И Петр Ильич ушел не оглядываясь.
Войдя в свою комнату, он со стуком закрыл за собою дверь.
Поговорили… Вполне дурацкий разговор, ничего не скажешь. И, кажется, Петр Ильич был в этом разговоре не на высоте. Ну, а если вспомнить себя… детство, маму… Каким он был? Как думал и чувствовал? Ну же — вспоминай!..

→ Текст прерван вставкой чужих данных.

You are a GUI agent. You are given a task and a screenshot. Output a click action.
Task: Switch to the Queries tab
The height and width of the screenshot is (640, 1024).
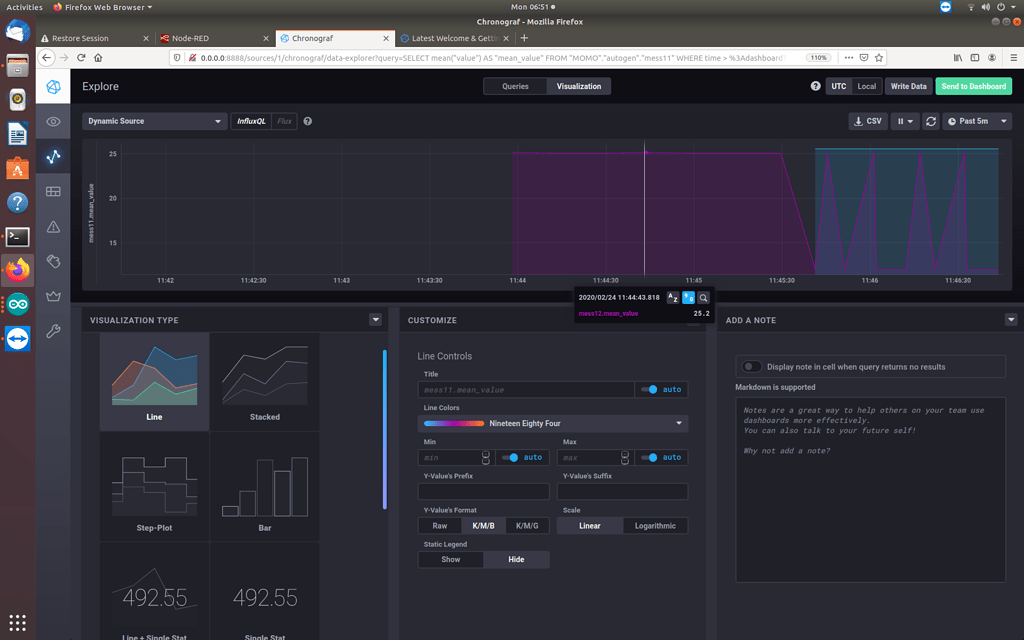(515, 86)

…Он возвращается из школы. Мать открывает ему дверь. Худенькая, рано старая, а может, только ему она казалась старой? — ведь он был мал, юн… В то время он был уверен, что в тридцать лет человек стар.

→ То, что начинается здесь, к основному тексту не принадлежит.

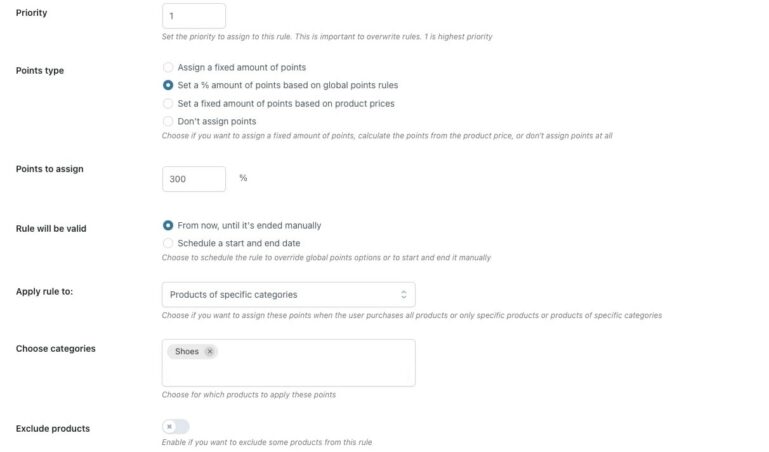The height and width of the screenshot is (452, 769).
Task: Click the dropdown arrows on category selector
Action: click(x=404, y=294)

«На-ам зве-езды сия-аали…» — поет она тонким, рассеянным голоском.
«Мама!.. Ты — соловей-разбойник».
«А ты — крокодил, Петя», — коротко говорит она.
Их комната плохо прибрана. Под потолком — неяркая лампа. В погожий день видно, что отстают обои на стенах, а по углам — паутина.
Он ест на клеенке, которая словно срослась с доской стола «Павел Первый». Чернильное пятно на этой клеенке напоминает длинную кривую тень.
Ест и чувствует на себе ее робкий взгляд.
В те времена он мог съесть что прикажете: подметку с. гвоздем, прогорклую котлету, кашу, щи из гнилой капусты, мясо, которое она забыла посолить.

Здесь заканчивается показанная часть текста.